“I thought I just reviewed that document!” is something every document reviewer since the dawn of time has thought. Duplicate documents, and documents that seem like duplicates but aren’t, can slow down document review, increase costs and lead to inconsistent document coding—which can be extremely problematic when occurring during a privilege review. This article explores why document reviewers who claim to see duplicates are right and wrong at the same time by explaining how deduplication works and the inherent shortcomings with that process. This article also offers a solution: two technologies—near-dupe detection and email threading—which can greatly reduce the number of “duplicate” documents that must be reviewed.

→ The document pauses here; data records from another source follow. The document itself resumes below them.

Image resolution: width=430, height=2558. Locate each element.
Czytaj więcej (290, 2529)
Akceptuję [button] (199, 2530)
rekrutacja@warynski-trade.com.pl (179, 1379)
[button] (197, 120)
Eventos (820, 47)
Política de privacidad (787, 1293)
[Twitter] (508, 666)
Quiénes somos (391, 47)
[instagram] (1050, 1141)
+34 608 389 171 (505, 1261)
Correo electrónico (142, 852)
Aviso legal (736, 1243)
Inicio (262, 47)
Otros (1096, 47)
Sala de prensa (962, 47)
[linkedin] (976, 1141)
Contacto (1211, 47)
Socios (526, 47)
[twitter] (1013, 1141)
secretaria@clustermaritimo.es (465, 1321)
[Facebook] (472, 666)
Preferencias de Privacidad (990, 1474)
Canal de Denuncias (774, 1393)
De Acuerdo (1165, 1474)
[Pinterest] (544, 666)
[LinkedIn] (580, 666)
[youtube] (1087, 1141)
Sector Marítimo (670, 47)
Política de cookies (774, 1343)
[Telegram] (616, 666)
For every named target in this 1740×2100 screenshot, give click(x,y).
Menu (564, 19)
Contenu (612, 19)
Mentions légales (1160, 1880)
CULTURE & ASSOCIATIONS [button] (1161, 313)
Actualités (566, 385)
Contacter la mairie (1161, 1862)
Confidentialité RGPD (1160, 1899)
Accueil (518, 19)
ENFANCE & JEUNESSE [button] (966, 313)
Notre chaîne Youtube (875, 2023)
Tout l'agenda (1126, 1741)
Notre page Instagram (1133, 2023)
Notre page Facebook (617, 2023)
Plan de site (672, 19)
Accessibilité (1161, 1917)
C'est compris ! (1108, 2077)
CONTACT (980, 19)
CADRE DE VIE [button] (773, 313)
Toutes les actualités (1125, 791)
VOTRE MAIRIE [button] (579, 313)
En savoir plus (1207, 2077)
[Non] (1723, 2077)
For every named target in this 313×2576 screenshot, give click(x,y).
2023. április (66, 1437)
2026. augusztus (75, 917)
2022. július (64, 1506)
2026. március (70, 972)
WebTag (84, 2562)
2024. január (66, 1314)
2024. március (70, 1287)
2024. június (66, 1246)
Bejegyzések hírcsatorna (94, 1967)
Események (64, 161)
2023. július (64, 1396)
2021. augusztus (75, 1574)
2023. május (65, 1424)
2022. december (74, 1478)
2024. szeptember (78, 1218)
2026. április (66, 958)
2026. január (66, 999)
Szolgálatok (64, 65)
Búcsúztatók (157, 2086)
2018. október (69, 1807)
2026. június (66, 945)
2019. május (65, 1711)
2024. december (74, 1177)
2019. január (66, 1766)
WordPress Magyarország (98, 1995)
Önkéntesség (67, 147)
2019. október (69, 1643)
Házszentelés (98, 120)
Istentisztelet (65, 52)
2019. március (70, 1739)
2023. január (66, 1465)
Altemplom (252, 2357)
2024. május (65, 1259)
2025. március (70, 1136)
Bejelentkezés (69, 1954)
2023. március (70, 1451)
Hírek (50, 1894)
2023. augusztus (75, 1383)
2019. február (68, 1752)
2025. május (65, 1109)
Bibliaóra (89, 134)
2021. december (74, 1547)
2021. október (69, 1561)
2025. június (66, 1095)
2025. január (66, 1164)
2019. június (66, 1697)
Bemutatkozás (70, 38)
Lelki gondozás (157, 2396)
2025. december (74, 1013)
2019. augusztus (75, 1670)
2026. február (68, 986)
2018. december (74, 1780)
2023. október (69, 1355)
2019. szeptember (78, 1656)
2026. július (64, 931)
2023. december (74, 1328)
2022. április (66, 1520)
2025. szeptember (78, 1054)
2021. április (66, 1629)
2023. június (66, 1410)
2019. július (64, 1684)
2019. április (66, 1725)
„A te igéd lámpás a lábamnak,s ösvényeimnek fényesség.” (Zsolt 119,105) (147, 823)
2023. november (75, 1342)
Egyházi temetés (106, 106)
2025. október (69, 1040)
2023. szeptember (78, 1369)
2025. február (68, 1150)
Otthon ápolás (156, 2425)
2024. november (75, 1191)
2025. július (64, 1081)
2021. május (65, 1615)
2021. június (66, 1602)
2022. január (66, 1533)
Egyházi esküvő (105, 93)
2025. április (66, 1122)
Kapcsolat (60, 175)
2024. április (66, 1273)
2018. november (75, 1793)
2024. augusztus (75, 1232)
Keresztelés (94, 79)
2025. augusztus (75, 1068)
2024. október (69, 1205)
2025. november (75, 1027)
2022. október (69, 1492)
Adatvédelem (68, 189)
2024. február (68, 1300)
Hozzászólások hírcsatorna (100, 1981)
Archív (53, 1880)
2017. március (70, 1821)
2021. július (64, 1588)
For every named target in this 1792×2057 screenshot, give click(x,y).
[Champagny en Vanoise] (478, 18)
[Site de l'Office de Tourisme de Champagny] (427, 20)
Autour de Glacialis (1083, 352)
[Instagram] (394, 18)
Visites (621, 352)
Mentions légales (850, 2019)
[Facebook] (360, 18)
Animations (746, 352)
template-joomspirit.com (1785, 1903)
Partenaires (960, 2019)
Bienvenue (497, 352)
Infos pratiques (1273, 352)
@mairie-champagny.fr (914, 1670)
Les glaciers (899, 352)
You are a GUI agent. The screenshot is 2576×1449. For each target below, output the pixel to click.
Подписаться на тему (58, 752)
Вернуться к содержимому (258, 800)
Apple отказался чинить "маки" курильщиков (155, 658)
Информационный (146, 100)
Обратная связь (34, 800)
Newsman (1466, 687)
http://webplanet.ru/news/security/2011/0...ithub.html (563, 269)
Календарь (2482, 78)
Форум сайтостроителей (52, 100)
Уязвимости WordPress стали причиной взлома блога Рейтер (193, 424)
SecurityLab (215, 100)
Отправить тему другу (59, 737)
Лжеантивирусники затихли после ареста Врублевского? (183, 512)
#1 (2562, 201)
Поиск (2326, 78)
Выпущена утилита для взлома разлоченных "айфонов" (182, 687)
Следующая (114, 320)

Deduplication sounds simple in theory: Remove all of the duplicate documents when you load documents into your document review platform. Deduplication isn’t simple in practice: Is a PDF and Word document that have the exact same text a duplicate ? (No) What about a document that is attached to an email and saved on someone’s hard drive? (Yes) The slightest of differences in documents, which might not be perceptible to the document reviewer, or documents saved in different formats, can mean the documents are not exact duplicates. If they aren’t exact duplicates, you’ll be stuck looking at what is practically the same document multiple times, because the documents won’t generate the same hash value (what was used to answer the questions posed above). Hash values are the standard method document review platforms use to deduplicate documents. When the documents are processed into the platform, a hash value for each document will be generated and compared with all of the documents already processed, and any documents with matching hash values will not be made available for review. (How hash values are generated is beyond the scope of this article.)